Build strong upper body muscles with this efficient chest and arm workout at home! Combining nine dumbbell arm and chest exercises that hit every muscle in the upper body; with an extra emphasis on the chest muscles.
If you search ‘Chest and Arm Workout’ on Google, the first four results are from popular men’s publications using gym equipment like the bench press, barbells, and cables.
Since the chest is my second favorite upper body muscle group to train (behind the back muscles), I wanted to share an arm and chest workout for the ladies.
This nine-move upper body workout targets all your major upper body muscle groups, using just a set of dumbbells.

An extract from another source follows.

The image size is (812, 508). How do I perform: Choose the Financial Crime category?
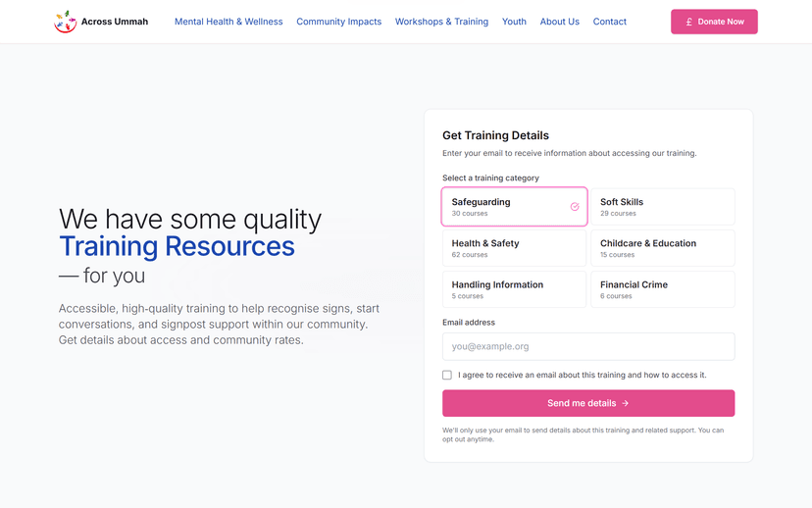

The variety of push exercises in this workout recruit and fatigue as many muscle fibres as possible; so you can build bigger and stronger chest, upper back, biceps, triceps, shoulders and core muscles at home.
25-Minute Chest and Arm Workout
Build strong chest and arm muscles with this guided chest day workout. All you need is a set of dumbbells and less than 30 minutes.
This is a timed interval workout – meaning you do as many reps as possible in the ‘work’ period. Your pace, your tempo (rep ranges will vary from person to person).
Add upper body workouts like this one to your workout routine 1-2 times a week to build and maintain strength in the upper body.
Workout Equipment:
Medium to heavy set of dumbbells and an optional bench or stability ball. We’re using 10, 15 and 20 lb dumbbells in this workout.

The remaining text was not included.